Getting from 2005 to 2018 was hard. At every step of the way I made mistakes, I screwed up the caching, I made inefficient database queries that I later had to fix. There were rumors of stack overflow in an infinite loop. That was just in the code, too. My goal for a long time was to write less code, but I found that as I brought on more product developers, I just accelerated my work as I became more inspired by the team around me. Every time I find myself plateauing, something changes somewhere. Code is a constant for me, but it's not the only thing.

I've recently taken on a great deal of the Product Management execution for Agility, including writing the release notification emails, help documents, and I get notified whenever someone wants to do a live chat on support. That's not something I ever saw myself doing, but it has put me in much closer in touch with our customers and partners. I really appreciate seeing how folks are using the platform, how they are breaking it, and what is causing them grief. It's both humbling and also gratifying; knowing what to focus us from a product perspective is golden, and making your users happy is never a bad place to start.

Becoming Geo-Redundant

The idea that I could create a platform that was geo-redundant (where a service can be redundant across geographic regions) with automatic failover seemed like the holy grail. Yes, it was possible, but the tools were so knew, and good luck finding anyone to actually help you implement it. Anyone who's got it figured is guarding their secret like their careers depend on it.

 Starting just over a year ago, we completely switched over all of our platform code from the aging Web Roles and Worker Roles of the original Azure Cloud Service era circa 2011, and moved them to what is known as App Services. At the same time, we swapped out our entire build and release process for a fully automated pipeline that includes builds and releases to multiple regions with approval steps from QA. We've now dropped in a service called "Traffic Manager" which allows us to have failover between multiple regions. We are at a place now where the release management practices we are executing would have taken a 10-15 person team before now happen behind the scenes due to the amazing tools that we are using. 

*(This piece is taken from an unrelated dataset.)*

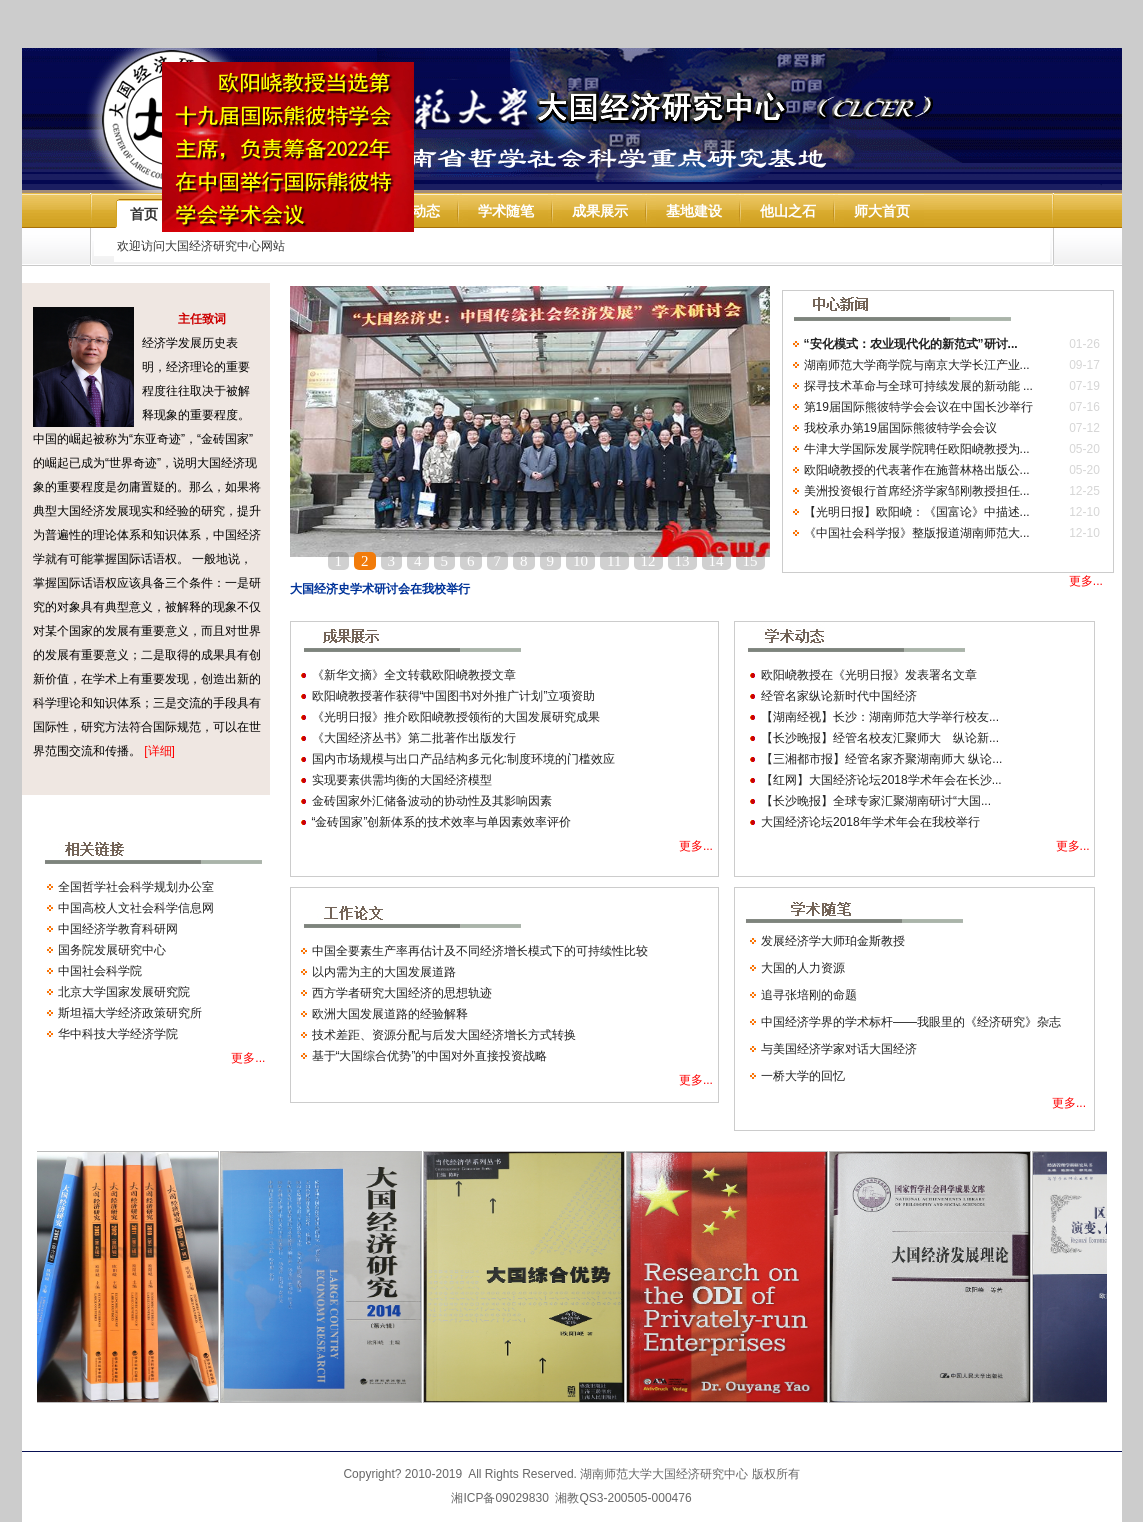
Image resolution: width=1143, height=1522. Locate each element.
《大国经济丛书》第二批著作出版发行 (414, 738)
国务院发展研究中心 (112, 950)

The Right Tools For the Job

I remember a keynote speech by Steve Job many years ago when he was talking about development tools on the Mac, and how Apple enabled developers to "start on the 5th floor instead of the floor." Anyone who has used a great base class library and had access to many frameworks and packages knows what this idea means. It's easier to build an app when you don't have to write windowing code; it's easier to build a website when you don't need to write a web server and the browser is well defined. You do have to use the right tools for the job, though. Anyone who knows the difference between Assembly languages, C, C++, third generation languages such as Java and C#, and interpreted languages such as JavaScript can easily understand the idea that using the wrong tool can be disastrous. 

Today it's all about tooling, one could surmise, especially in the B2B, but even when selling director to consumers who create things, or who need to be enabled to do so.

What tools are you using? What tools are you creating for your customers?